AAAR 37th Annual Conference October 14 - October 18, 2019 Oregon Convention Center Portland, Oregon, USA
Abstract View
Long-range Transported North American Wildfire Aerosols Observed in Marine Boundary Layer of Eastern North Atlantic
Guangjie Zheng, Arthur J. Sedlacek, Allison Aiken, Yan Feng, Thomas Watson, Shira Raveh-Rubin, Janek Uin, Ernie R. Lewis, JIAN WANG, Washington University in St. Louis
Abstract Number: 649 Working Group: Biomass Combustion: Emissions, Chemistry, Air Quality, Climate, and Human Health
Abstract Biomass burning aerosols greatly impact climate by interacting with solar radiation and clouds, and wildfires are major sources of biomass burning aerosols. Compared to tropical grassland or Eurasia boreal forests, tree species in North America (NA) boreal forests can support high-intensity crown fires. The resulting stronger pyrocumulonimbus activities can inject NA wildfire aerosols to higher altitudes, where they can exert a stronger influence on Earth’s radiation balance and be spread over larger geographic areas. Moreover, frequency and intensity of NA wildfires have been greatly enhanced by global warming in recent decades, and are expected to further increase in the future.

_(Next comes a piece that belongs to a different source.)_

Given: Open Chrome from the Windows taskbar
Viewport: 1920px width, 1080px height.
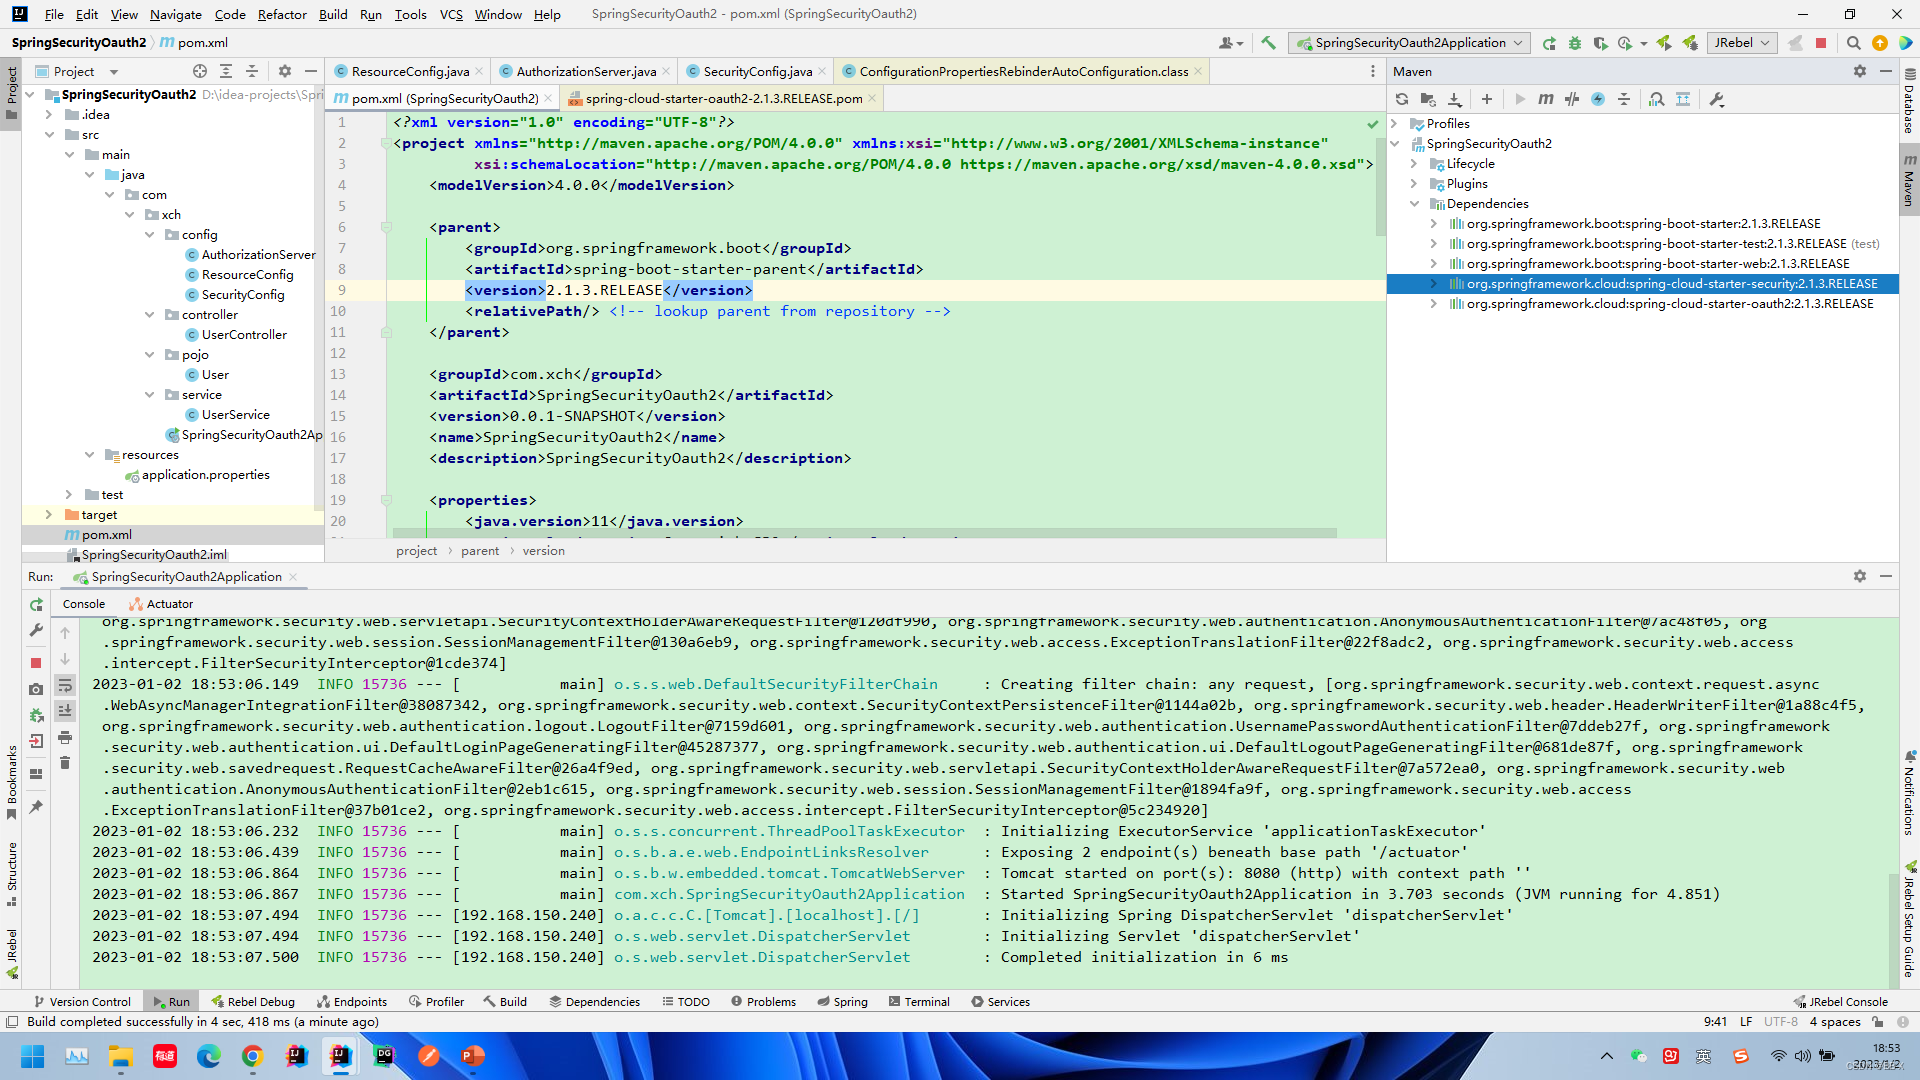Looking at the screenshot, I should 252,1056.
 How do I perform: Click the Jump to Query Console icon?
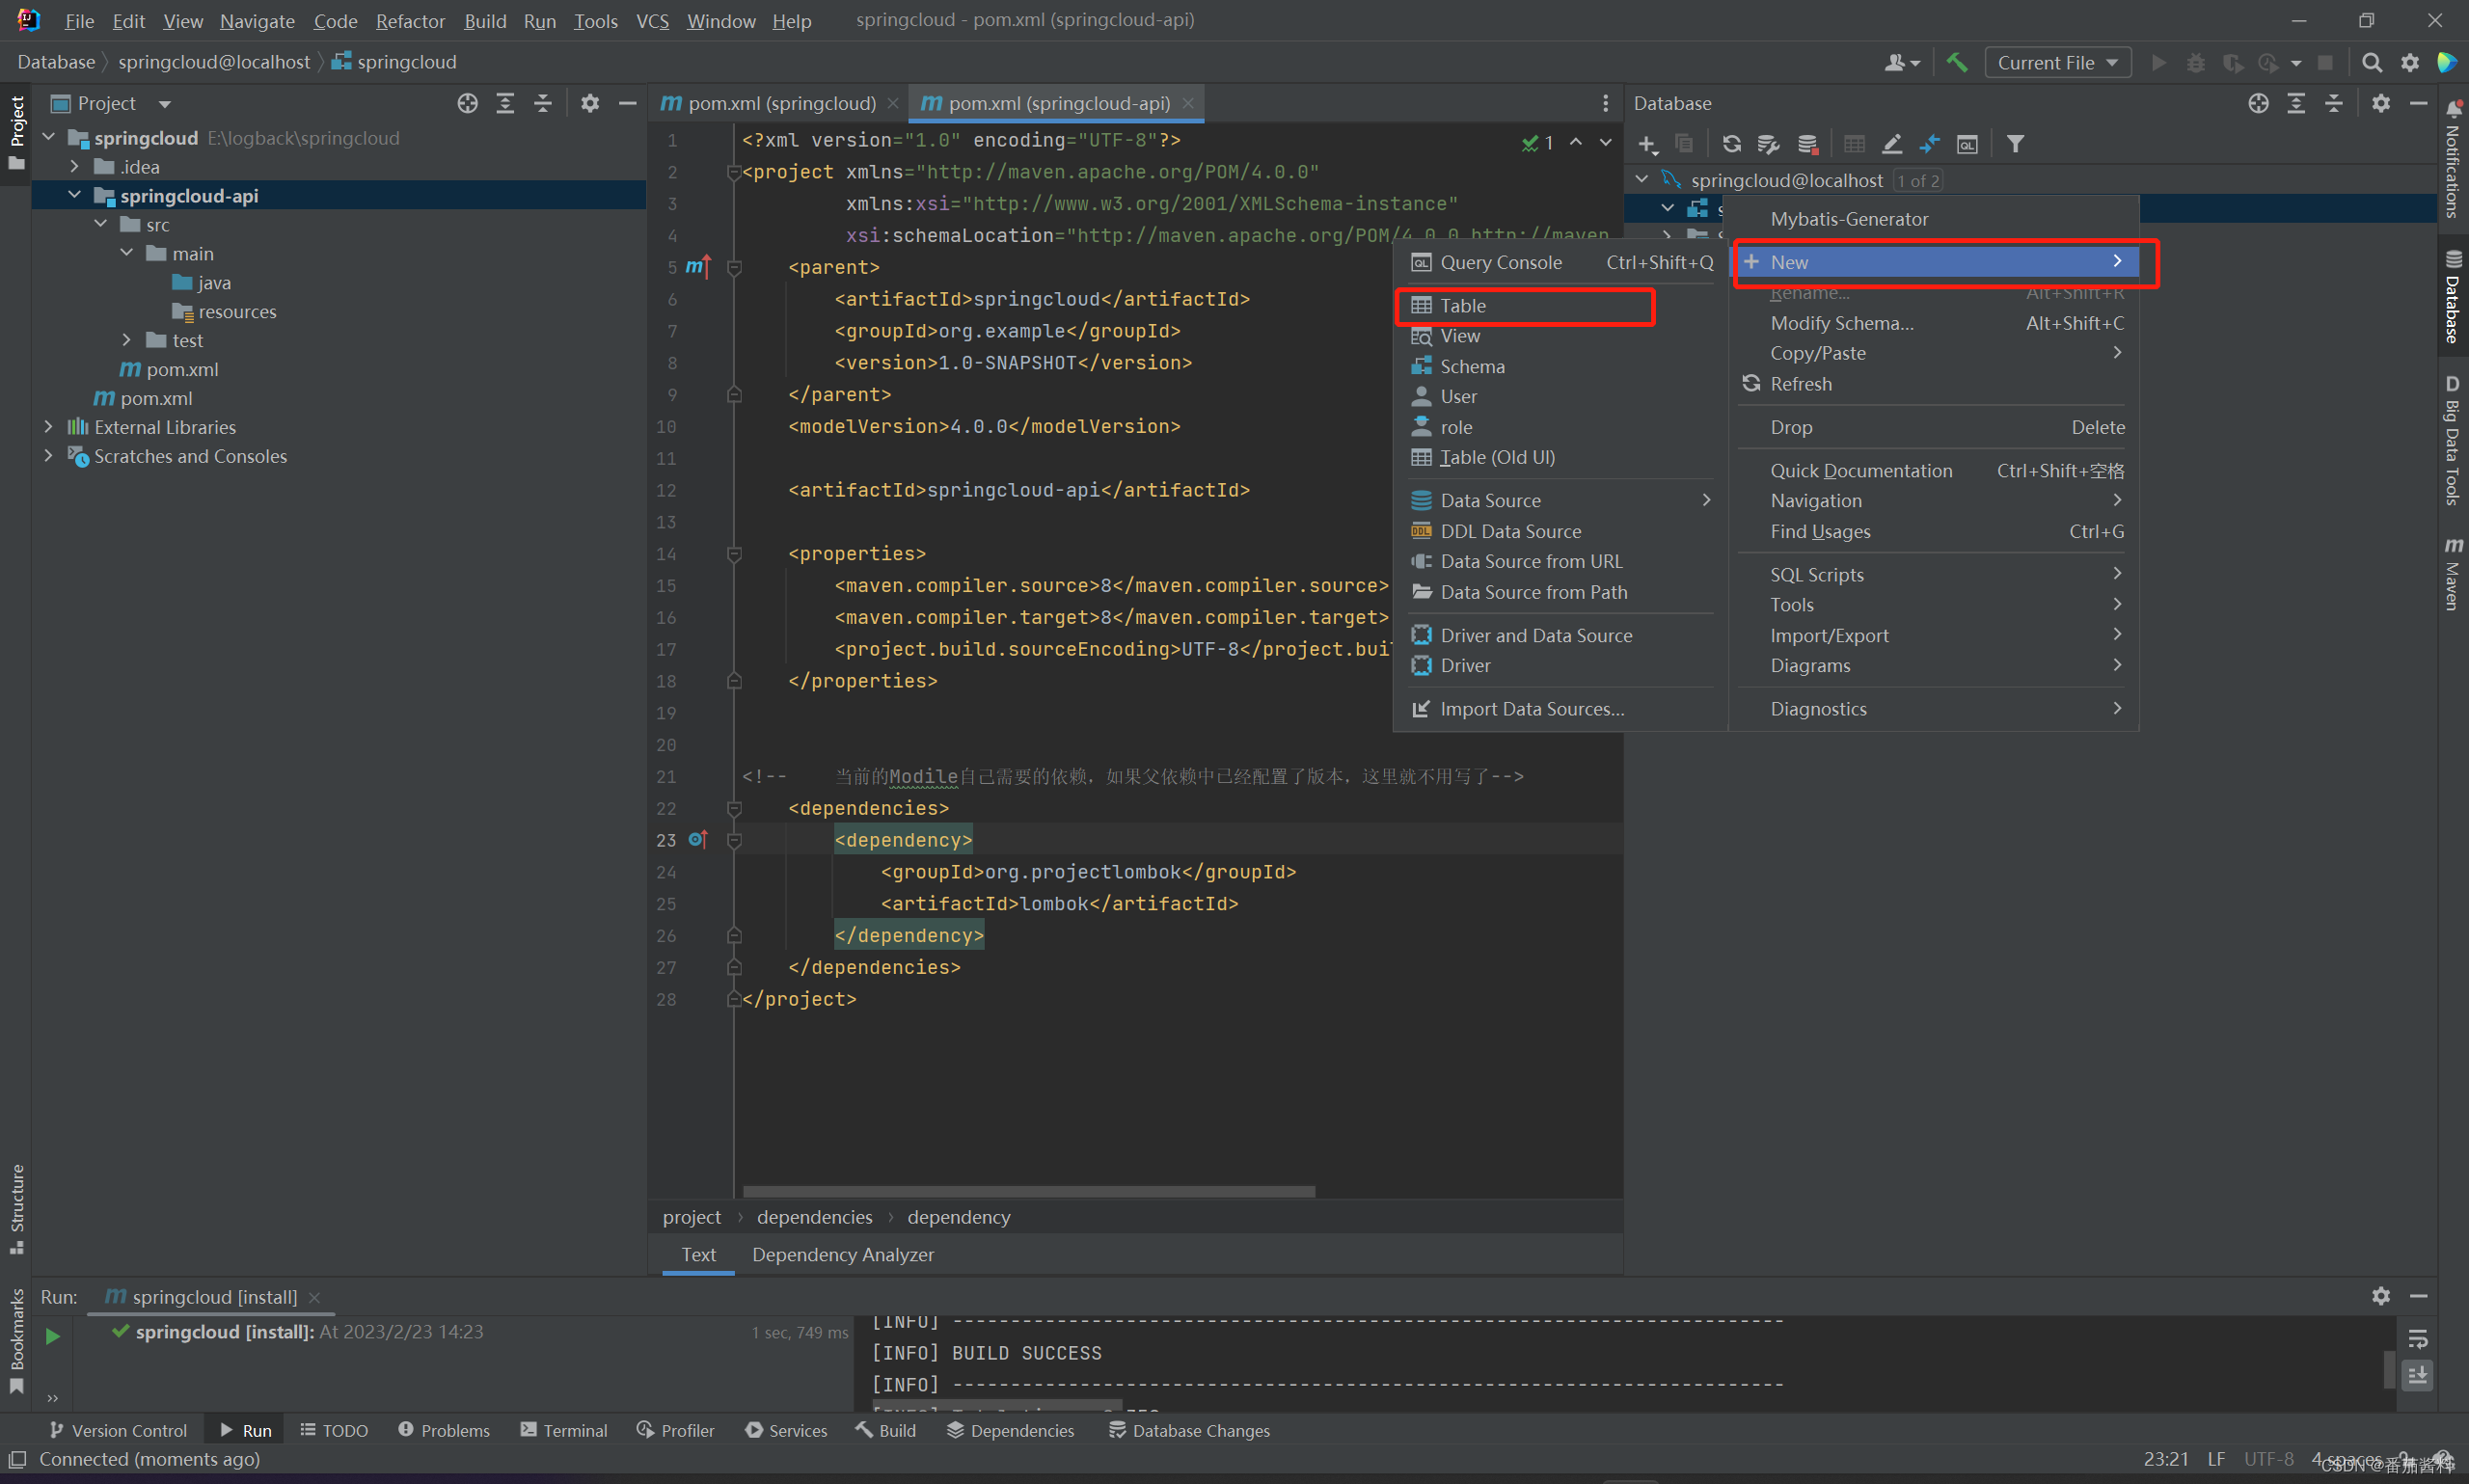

Properties of aerosols from NA wildfires may vary substantially during their transport in the atmosphere, but this variation would be missed by most previous studies that were conducted in near-field. Here we present comprehensive characterization of climatically relevant properties of aged NA wildfire aerosols emitted from the record-breaking Canadian wildfires in August 2017. Despite the elevated injection height (13~20 km), these aerosols were transported downward into the marine boundary layer of eastern North Atlantic over a period of 10 days, owing to the dry intrusions in mid-latitude cyclones. The aged wildfire aerosols exhibited elevated single scattering albedos (0.93 to 0.96) at 529 nm, and low absorption Ångström exponents of less than 1 for 464 nm/648 nm pair, suggesting negligible brown carbon contribution and thick coatings. The hygroscopicity parameter, κ, ranged 0.2 to 0.4. Both aerosol size distribution and κ of the aged wildfire aerosol are similar with those previously reported in fresher wildfire plumes in NA free troposphere, suggesting minor changes in overall CCN activity during the long-range transport in free troposphere. However, the CCN activities differ substantially from those typically assumed in global climate models and those observed in south Africa, highlighting the need for more detailed model representation.